What should I do, then? Send her a gift? Sacrifice? … Unholy fruit basket?

Angel ,'Just Rewards (2)'


Natter 45: Smooth as Billy Dee Williams.  

Off-topic discussion. Wanna talk about corsets, duct tape, or physics? This is the place. Detailed discussion of any current-season TV must be whitefonted.


tommyrot - Jun 09, 2006 8:35:43 am PDT #1435 of 10002
Sir, it's not an offence to let your cat eat your bacon. Okay? And we don't arrest cats, I'm very sorry.

"Hey New York! We want to test your emotional bedrock and post-traumatic stress levels by fucking with you for the next two months."

Yeay, residents of Tokyo were equally unhappy about the Giant Godzilla Balloon tests....


DavidS - Jun 09, 2006 8:37:36 am PDT #1436 of 10002
"Look, son, if it's good enough for Shirley Bassey, it's good enough for you."

Something about the name "Freedom Tower" really rubs me the wrong way. Not sure if that makes sense....

Maybe it's the Freedom Fries debacle.


msbelle - Jun 09, 2006 8:38:01 am PDT #1437 of 10002
I remember the crazy days. 500 posts an hour. Nubmer! Natgbsb

A/C repair man has been by. I need a new circuit board. It has to be ordered. no timeframe. then when it gets here, I have to miss another part of a workday in order to have the work done.


bon bon - Jun 09, 2006 8:39:59 am PDT #1438 of 10002
It's five thousand for kissing, ten thousand for snuggling... End of list.

Oh, lovely. My building just sent out the following notice:

To All Tenants:

We have now been advised that engineers will detonate test explosives at the World Trade Center site beginning on Monday, June 12, 2006. This procedure will test the use of charges to clear bedrock for the Freedom Tower’s foundation. If the tests are successful, you may hear three to four muffled explosions per day on alternating weekdays for approximately two months.

Haven't you been hearing three to four explosions a day at work for the past several months, though?


tommyrot - Jun 09, 2006 8:41:28 am PDT #1439 of 10002
Sir, it's not an offence to let your cat eat your bacon. Okay? And we don't arrest cats, I'm very sorry.

Maybe it's the Freedom Fries debacle.

Well, that's part of it... but not all. I was annoyed when Reagan wanted to use the name "Space Station Freedom" or whatever.

Pro'lly the way the right wing associates "freedom" with laissez faire capitalism and jingoistic patriotism.

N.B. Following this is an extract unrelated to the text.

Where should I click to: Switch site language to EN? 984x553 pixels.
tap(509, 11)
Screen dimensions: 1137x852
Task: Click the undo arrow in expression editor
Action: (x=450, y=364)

Tom Scola - Jun 09, 2006 8:41:46 am PDT #1440 of 10002
Remember that the frontier of the Rebellion is everywhere. And even the smallest act of insurrection pushes our lines forward.

Those are for the South Ferry Terminal, and thankfully, out of earshot for me. The WTC is right across the street.


Jessica - Jun 09, 2006 8:43:12 am PDT #1441 of 10002
And then Ortus came and said "It's Ortin' time" and they all Orted off into the sunset

Something about the name "Freedom Tower" really rubs me the wrong way. Not sure if that makes sense....

It's a side-effect of the whole freedom-naming frenzy from a few years back -- makes it very hard to take anything named "Freedom ____" seriously.


tommyrot - Jun 09, 2006 8:44:02 am PDT #1442 of 10002
Sir, it's not an offence to let your cat eat your bacon. Okay? And we don't arrest cats, I'm very sorry.

makes it very hard to take anything named "Freedom ____" seriously.

::hugs Freedom Toilet::


tommyrot - Jun 09, 2006 8:48:52 am PDT #1443 of 10002
Sir, it's not an offence to let your cat eat your bacon. Okay? And we don't arrest cats, I'm very sorry.

Samuel L Jackson's speech at the MTV Movie Awards:

I’m here to tonight to present the award everybody’s been waiting for. Best Movie. Now this award holds a special place in my heart, because next year, I’ll be winning it; for Snakes on a Plane. Now I know, I know, that sounds cocky, but I don’t give a damn. I am guaranteeing that Snakes on a Plane will win Best Movie next year. It does not matter what else is coming out. The new James Bond? No snakes in that. Ocean’s 13? Where my snakes at? Shrek the third? Green… but not a snake. No movie shall triumph over Snakes on a Plane. Unless I happen to feel like making a movie called, “More Motherfuckin Snakes on More Motherfuckin Planes.”


Jessica - Jun 09, 2006 8:50:22 am PDT #1444 of 10002
And then Ortus came and said "It's Ortin' time" and they all Orted off into the sunset

And on another note entirely, I *love* my office today. We had a TON of food at the World Cup potluck, and about fifteen minutes into the game, we all decided we'd rather be watching it on Univision than ESPN (even though most of us don't speak Spanish), because their commentators actually care about the game. Plus, ESPN's commentators don't shout Gooooooooooooooooooooooooooooooaaaal!